Sometimes it is better to keep things simple. This is especially true for schools that are getting into the idea of putting on a major production. If you try to emulate what big, professional productions are doing you are going to stress out. So Often a school will get the idea to stage a major production, and they want all of the bells and whistles. The thing they need to realise is that these require time and often money. And the time they need is in the actual venue, which is where they often scrimp, trying to fit too much into too little time. Rehearsal and more specifically rehearsal in the actual performance space is one of the key elements to a successful production. They sometimes need to actually understand the theatre process. Often if the staff has worked on community theatre projects etc. they have an understanding about what is happening and that it takes time to achieve great results.

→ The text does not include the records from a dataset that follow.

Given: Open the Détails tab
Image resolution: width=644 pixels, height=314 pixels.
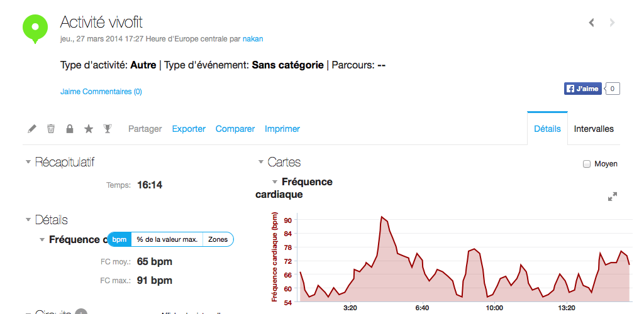Looking at the screenshot, I should click(547, 129).
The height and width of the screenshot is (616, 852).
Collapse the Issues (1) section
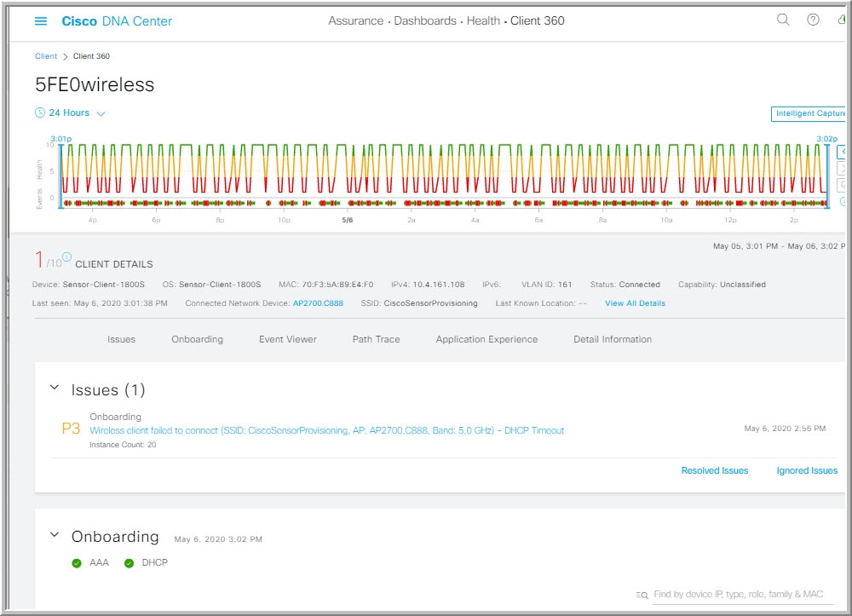coord(55,388)
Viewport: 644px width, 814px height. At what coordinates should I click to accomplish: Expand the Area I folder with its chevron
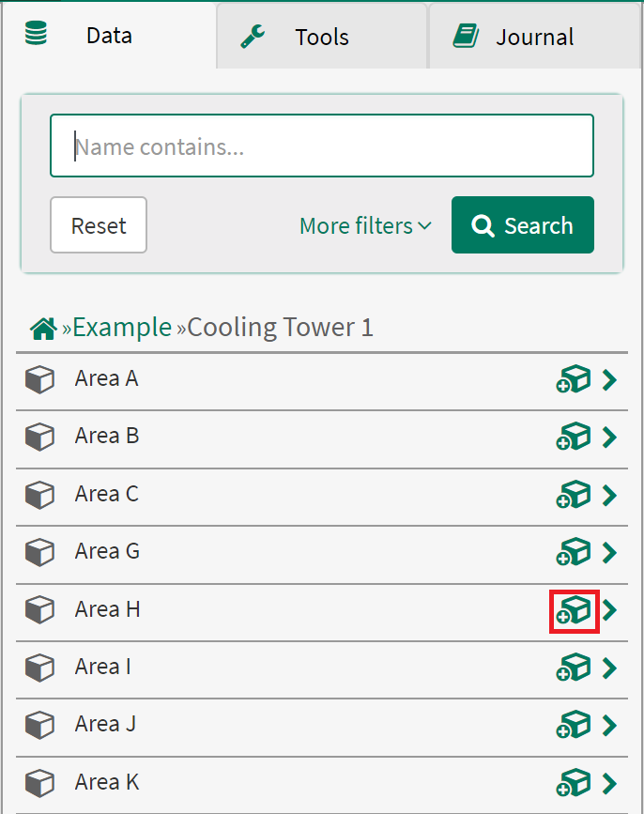coord(610,668)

Consultation is one area some could do better. Talk to the venue technicians and see what is and is not possible. Don’t just turn up and expect a miracle to happen. Special effects, lighting etc., take time to set up, and this set up time is going to be when you are in the venue. Also don’t expect the technician to do the job of 2 or more technicians. They may be skilled in all areas but they cannot possibly be able to do all at the same time. I myself have been expected to program and operate the lighting console and also do the audio for a school musical. As we all know musicals use loads of mics and often they are radio microphones. Mixing is an art that requires one person to solely concentrate on the task. The same with the lighting, it really needs one person to apply their time solely to this task.
Make sure you appoint someone that knows what they are doing as the stage manager, nothing worse than someone that cannot call cues correctly. Also this person needs to be in constant contact with the technical staff, so they should not put down the cans to perform on stage or do other tasks. This person is useful as a go-between the venue staff and the creative team.
One of the worst things is to have direction by committee, now don’t laugh, this does happen and is extremely frustrating. Always have ONE who is the director, this is to be the person that the technician will be getting the artistic ideas from. Working together as team with the venue is great but there has to be a leader.
So there are some thoughts of mine for you to think about before staging that school production. We know you want it to be brilliant, but brilliant takes time, money and patience. Sometimes it is better to do it simply, with broad brush strokes. Baby steps first.